German Chancellor Angela Merkel visits Israel

JERUSALEM (AP) — Chancellor Angela Merkel said Monday that she is visiting Israel with most of her new cabinet in order to show Germany's friendship with the Jewish state and that her country is working to secure the future of Israel.

Merkel was speaking at an evening press conference with Israeli Prime Minister Benjamin Netanyahu. Germany is Israel's closest European ally and holds an annual joint Cabinet session with its Israeli counterparts. Of late however, tensions with Europe, and also Germany, have risen over West Bank settlement policies.

"We have come here with almost the whole of our new government and we wanted to show you in this way that this is indeed a very strong friendship," Merkel said in German and relayed in English through a translator.

Merkel said Germany has been working with Israel "shoulder to shoulder" over the past five decades "to secure the future of the state of Israel." She said that "part and parcel of the security of Israel is the two state solution...a Jewish state of Israel and alongside it a Palestinian state."
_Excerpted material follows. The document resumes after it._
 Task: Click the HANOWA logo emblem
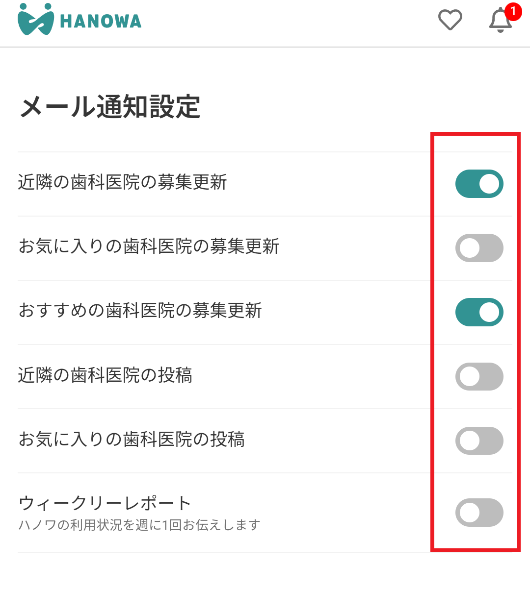[x=35, y=20]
Standing at her side Netanyahu said the U.S mediated peace talks, as well as international efforts to quell Iran's nuclear program, would figure prominently in his meetings with Merkel.

Germany also belongs to a group of nations currently negotiating with Iran, Israel's arch foe and a particular nemesis for Netanyahu.

"I would like to discuss ways to prevent Iran from getting nuclear weapons capability. I believe that this is the greatest challenge to the security of the world," Netanyahu said.

He also said he wanted to discuss ways to advance peace efforts with the Palestinians.

"The people of Israel want peace, they want a real peace, they want a peace that ends the conflict that finally gets the Palestinians to recognize the Jewish state and one in which we have the necessary means of security to defend ourselves against any possible contingency in this turbulent Middle East," Netanyahu said.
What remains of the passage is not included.